Technical specifications
- Chassis: Steel spaceframe
- Engine: Ford Cosworth DFV 2,993 cc (182.6 cu in) V8 NA mid-engined
- Transmission: Ferguson / Hewland 5 speed
- Fuel: Elf
- Tyres: Dunlop

Competition history
- Notable entrants: Matra International
- Notable drivers: Johnny Servoz-Gavin Jean-Pierre Beltoise
- Debut: 1969 British Grand Prix
| Races | Wins | Poles | F/Laps |
| 4 | 0 | 0 | 0 |
- Constructors' Championships: 0
- Drivers' Championships: 0
- Unless otherwise stated, all data refer to Formula One World Championship Grands Prix only.

= Matra MS84 =

The Matra MS84 was the fifth Formula One car produced by Matra (following the MS9, MS10, MS11 and MS80), which competed in the 1969 Formula One season.

==Development==
The car was built at Matra's Formula One base at Vélizy-Villacoublay in the southwestern suburbs of Paris, designed under the direction of Bernard Boyer and built by Jean Bee (a.k.a. "Bunny") under the direction of Legan.
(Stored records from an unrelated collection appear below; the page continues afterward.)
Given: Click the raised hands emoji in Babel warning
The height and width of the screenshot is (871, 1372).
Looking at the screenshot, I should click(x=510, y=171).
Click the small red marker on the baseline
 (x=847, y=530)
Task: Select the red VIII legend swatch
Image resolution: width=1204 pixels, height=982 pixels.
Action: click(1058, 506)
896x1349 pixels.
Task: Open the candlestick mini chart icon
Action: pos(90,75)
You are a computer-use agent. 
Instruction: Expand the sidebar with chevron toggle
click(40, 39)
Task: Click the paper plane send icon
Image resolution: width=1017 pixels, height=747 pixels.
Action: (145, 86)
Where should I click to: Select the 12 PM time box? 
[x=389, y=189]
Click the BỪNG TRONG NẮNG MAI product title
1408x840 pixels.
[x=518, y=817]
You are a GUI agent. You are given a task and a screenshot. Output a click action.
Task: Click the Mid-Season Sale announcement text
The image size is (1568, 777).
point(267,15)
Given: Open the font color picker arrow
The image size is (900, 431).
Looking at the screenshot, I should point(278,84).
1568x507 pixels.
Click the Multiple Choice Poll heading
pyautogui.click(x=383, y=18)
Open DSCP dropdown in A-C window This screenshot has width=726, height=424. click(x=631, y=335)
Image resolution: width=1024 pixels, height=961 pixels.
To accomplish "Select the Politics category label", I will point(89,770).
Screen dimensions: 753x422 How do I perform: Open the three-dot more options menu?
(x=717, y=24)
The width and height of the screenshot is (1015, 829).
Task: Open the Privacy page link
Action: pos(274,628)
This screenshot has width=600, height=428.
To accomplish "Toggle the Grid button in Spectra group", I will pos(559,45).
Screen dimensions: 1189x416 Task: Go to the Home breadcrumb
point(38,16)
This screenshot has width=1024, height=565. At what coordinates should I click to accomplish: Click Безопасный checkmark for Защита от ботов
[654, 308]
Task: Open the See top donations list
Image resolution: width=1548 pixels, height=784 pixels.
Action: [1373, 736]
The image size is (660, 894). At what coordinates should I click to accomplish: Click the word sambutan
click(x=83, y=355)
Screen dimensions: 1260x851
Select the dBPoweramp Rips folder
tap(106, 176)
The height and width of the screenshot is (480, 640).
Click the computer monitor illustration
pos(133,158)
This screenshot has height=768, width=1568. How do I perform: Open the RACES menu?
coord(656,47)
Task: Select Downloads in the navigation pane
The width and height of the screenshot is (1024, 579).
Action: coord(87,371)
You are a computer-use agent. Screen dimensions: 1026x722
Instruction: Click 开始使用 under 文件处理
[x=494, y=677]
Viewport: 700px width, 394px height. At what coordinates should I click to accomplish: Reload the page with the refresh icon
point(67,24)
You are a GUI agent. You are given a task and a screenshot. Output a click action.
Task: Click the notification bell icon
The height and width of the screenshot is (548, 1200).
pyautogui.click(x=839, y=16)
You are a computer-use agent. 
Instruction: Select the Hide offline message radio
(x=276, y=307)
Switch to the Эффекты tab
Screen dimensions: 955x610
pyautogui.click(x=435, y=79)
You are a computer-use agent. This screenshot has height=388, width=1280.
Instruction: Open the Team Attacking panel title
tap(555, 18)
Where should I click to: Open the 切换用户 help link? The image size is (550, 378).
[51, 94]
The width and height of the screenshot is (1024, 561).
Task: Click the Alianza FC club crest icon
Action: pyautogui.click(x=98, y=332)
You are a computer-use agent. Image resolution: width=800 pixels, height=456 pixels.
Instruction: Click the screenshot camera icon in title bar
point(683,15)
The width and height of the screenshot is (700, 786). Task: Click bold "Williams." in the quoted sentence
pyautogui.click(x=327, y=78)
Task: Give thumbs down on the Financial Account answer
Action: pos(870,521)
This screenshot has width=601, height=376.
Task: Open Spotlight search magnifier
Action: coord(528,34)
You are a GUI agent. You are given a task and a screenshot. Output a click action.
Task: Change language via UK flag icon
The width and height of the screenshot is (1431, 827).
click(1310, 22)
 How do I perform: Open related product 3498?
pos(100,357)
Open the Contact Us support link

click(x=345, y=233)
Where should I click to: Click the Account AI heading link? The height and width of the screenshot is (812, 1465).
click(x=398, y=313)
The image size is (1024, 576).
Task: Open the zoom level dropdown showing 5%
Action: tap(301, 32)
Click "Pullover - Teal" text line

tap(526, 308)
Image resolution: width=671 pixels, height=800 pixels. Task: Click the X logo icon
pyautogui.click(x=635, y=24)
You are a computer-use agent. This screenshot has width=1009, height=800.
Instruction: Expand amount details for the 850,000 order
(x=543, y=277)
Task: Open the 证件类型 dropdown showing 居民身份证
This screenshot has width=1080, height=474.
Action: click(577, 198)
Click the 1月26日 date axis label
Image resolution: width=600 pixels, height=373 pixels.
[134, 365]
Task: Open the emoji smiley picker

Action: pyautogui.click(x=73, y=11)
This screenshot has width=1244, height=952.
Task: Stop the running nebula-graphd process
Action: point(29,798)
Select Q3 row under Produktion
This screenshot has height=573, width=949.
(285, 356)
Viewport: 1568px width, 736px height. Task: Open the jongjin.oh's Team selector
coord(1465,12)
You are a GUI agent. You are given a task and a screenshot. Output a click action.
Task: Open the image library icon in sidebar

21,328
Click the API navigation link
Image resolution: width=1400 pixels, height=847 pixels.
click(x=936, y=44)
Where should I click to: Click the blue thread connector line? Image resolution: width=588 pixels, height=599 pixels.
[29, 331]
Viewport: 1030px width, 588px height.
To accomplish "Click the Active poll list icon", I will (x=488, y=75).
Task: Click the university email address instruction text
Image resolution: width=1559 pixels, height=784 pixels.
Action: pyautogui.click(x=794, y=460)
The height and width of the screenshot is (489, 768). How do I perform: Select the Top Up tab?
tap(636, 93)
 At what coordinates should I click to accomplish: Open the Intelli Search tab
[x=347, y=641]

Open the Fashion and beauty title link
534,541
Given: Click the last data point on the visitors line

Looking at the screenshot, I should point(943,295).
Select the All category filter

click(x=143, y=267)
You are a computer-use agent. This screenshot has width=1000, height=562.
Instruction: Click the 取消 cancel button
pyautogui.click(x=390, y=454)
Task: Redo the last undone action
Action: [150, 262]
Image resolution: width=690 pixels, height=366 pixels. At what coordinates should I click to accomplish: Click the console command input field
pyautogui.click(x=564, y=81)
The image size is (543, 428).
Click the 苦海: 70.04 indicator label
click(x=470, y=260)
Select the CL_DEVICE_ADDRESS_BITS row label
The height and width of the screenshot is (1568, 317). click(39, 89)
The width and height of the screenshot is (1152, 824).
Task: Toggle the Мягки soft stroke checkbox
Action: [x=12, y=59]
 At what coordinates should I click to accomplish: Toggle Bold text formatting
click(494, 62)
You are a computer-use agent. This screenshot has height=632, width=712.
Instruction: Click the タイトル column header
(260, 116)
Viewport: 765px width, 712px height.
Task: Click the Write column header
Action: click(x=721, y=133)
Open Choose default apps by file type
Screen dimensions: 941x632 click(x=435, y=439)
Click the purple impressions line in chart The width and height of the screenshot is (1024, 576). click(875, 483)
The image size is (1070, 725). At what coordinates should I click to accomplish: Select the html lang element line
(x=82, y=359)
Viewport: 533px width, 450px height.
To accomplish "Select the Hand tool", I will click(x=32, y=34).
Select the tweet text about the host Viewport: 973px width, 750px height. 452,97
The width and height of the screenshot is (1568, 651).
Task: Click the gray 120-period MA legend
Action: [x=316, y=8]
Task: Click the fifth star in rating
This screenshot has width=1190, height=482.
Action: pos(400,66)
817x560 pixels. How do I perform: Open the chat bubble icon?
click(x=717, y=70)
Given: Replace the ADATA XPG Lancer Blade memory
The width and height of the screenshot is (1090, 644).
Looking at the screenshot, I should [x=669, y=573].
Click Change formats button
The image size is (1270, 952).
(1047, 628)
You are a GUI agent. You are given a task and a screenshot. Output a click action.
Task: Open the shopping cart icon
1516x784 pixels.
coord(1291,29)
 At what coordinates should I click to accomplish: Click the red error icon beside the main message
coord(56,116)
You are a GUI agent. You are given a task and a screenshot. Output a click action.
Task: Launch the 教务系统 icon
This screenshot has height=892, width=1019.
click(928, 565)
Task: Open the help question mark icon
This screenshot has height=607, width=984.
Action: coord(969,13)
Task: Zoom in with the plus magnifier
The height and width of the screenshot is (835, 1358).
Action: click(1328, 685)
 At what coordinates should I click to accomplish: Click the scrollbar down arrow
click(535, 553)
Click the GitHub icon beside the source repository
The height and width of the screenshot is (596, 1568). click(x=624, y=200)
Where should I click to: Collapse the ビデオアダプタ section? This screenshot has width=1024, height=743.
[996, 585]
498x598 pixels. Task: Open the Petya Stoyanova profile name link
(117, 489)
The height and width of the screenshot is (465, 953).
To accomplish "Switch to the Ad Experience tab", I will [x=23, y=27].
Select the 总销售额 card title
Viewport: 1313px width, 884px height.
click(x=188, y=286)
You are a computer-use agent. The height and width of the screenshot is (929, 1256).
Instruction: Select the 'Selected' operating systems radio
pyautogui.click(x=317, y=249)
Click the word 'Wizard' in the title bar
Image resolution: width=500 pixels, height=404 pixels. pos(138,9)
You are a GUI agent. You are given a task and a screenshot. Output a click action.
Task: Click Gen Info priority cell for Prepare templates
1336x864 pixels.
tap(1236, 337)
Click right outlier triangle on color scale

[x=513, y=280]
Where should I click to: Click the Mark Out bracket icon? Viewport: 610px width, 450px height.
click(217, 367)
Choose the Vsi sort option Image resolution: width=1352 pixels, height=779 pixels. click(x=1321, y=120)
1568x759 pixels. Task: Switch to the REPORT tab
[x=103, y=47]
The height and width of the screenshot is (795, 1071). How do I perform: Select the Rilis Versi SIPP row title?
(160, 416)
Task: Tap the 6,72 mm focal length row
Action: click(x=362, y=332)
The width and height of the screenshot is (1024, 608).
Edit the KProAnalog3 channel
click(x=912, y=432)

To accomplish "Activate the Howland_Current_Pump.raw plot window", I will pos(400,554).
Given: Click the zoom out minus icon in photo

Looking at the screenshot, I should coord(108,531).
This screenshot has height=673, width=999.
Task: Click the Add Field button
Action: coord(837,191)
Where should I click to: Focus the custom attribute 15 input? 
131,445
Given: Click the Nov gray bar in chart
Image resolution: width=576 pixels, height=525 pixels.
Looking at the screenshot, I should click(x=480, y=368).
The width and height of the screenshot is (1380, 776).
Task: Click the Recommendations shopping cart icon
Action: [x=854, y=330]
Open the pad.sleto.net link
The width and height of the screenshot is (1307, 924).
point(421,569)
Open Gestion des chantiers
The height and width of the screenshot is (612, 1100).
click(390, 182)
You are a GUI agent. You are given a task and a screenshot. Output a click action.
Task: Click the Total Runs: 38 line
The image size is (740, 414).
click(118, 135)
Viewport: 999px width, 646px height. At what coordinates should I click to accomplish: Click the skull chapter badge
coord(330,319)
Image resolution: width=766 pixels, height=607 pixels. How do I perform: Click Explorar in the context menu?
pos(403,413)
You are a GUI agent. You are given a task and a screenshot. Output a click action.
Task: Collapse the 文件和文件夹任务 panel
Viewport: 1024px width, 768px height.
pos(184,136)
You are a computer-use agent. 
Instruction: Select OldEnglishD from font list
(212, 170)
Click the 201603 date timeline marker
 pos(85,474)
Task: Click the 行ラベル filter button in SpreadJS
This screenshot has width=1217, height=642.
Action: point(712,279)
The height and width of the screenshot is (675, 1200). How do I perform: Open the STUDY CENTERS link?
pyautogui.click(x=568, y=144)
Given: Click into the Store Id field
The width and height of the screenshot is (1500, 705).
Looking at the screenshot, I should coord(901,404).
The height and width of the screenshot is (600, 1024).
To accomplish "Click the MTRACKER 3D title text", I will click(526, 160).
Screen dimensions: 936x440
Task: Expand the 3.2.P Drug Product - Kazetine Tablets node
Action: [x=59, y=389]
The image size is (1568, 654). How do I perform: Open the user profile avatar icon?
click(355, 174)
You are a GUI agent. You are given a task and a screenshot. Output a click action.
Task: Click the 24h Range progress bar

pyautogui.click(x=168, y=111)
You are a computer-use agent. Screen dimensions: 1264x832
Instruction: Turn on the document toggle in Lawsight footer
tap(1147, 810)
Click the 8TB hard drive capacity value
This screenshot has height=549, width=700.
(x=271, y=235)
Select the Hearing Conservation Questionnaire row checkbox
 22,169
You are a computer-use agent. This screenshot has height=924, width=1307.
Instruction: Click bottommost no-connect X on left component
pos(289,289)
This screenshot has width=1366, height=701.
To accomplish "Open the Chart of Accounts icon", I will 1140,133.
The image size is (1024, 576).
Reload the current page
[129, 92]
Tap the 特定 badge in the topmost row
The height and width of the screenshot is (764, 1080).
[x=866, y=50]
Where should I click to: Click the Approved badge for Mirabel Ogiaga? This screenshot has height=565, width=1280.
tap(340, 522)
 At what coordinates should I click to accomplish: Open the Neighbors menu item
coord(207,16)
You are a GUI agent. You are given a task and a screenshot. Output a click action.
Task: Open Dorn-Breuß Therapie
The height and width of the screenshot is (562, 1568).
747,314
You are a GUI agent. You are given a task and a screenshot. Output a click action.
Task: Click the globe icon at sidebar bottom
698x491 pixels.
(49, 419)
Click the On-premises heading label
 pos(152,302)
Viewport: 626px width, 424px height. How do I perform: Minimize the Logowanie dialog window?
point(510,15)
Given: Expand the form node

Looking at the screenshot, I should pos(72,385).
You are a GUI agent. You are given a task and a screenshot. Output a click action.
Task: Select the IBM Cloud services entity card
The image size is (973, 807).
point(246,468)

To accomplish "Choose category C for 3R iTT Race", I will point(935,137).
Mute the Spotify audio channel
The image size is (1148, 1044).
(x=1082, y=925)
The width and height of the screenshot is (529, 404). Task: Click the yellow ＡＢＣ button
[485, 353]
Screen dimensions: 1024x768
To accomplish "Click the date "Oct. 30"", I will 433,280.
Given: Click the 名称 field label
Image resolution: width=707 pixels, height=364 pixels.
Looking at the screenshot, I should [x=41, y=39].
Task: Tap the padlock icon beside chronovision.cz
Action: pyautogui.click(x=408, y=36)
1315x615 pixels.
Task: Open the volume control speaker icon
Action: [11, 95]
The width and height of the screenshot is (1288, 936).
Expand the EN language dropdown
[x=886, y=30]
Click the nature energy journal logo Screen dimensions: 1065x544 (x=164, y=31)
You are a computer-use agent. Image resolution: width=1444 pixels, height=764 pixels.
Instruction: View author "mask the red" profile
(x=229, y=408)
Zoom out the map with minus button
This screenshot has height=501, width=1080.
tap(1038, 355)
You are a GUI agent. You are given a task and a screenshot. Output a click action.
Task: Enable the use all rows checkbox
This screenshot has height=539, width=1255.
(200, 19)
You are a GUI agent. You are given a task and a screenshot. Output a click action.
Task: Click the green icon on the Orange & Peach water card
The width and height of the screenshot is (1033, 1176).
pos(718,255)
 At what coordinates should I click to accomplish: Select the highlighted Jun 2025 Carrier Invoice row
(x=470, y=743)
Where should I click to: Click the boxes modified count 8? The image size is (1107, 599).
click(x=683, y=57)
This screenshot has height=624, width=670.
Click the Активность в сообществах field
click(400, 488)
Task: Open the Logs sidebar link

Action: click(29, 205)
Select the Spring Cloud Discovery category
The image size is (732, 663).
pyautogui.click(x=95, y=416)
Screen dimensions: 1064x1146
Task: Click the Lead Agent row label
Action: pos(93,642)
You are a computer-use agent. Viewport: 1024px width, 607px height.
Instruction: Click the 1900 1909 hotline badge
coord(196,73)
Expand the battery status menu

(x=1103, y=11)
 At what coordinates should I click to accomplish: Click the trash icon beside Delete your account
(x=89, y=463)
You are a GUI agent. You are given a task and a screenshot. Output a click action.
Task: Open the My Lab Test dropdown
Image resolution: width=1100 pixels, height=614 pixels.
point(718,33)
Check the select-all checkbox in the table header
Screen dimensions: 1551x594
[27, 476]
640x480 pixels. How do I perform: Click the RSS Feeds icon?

It was run by the Matra International team of Ken Tyrrell with full technical support from Matra and the financial backing of Elf.

Although it has a family resemblance with the MS80 with which Matra won the 1969 Constructors' Championship, it is a completely different car with a steel tube chassis instead of an aluminium monocoque. At the back the engine is mounted back-to-front with the gearbox and transfer case directly behind the driver. The four wheel drive system was designed by Derek Gardner of Harry Ferguson Research. The Ferguson transmission and other necessary additions left the car much heavier than the two-wheel drive MS80s (635 kg with no fuel).

==Racing history==
Like the Lotus 63, the MS84 made its first appearance at the Dutch Grand Prix, where Jackie Stewart tried the car out but opted to use his MS80, as he would for the rest of the season.

The car was still present at all the remaining races as a spare, and at Silverstone Jean-Pierre Beltoise gave the car its first race and came home ninth, six laps behind Stewart's two-wheel drive Matra (but three laps ahead of John Miles's Lotus 63). By the next time the car raced, the front differential had been disconnected and the car effectively ran as an over-weight MS80 with inboard front brakes, memorably giving the lie to Johnny Servoz-Gavin's protestations about the 4WD car being "undriveable" after he finished the Canadian Grand Prix six laps down in sixth place. Servoz-Gavin also drove the car at Watkins Glen, finishing 16 laps down and unclassified, and finally in Mexico, crossing the line "just" two laps down in eighth place. Although there was a project for a 4WD Matra MS 124, the MS84 was never replaced.

==Complete Formula One World Championship results==
(key)

| Year | Entrant | Engines | Tyres | Drivers | 1 | 2 | 3 | 4 | 5 | 6 | 7 | 8 | 9 | 10 | 11 | Points | WCC |
| 1969 | Matra International | Ford Cosworth DFV 3.0 V8 | D |  | RSA | ESP | MON | NED | FRA | GBR | GER | ITA | CAN | USA | MEX | 66^{1} | 1st |
| Jean-Pierre Beltoise |  |  |  | PO |  | 9 |  |  |  |  |  |
| Jackie Stewart |  |  |  | PO | PO |  | PO |  |  |  |  |
| Johnny Servoz-Gavin |  |  |  |  |  |  |  | DNA | 6 | NC | 8 |

 Includes 9 points scored using a Matra MS10 and 57 points scored using a Matra MS80.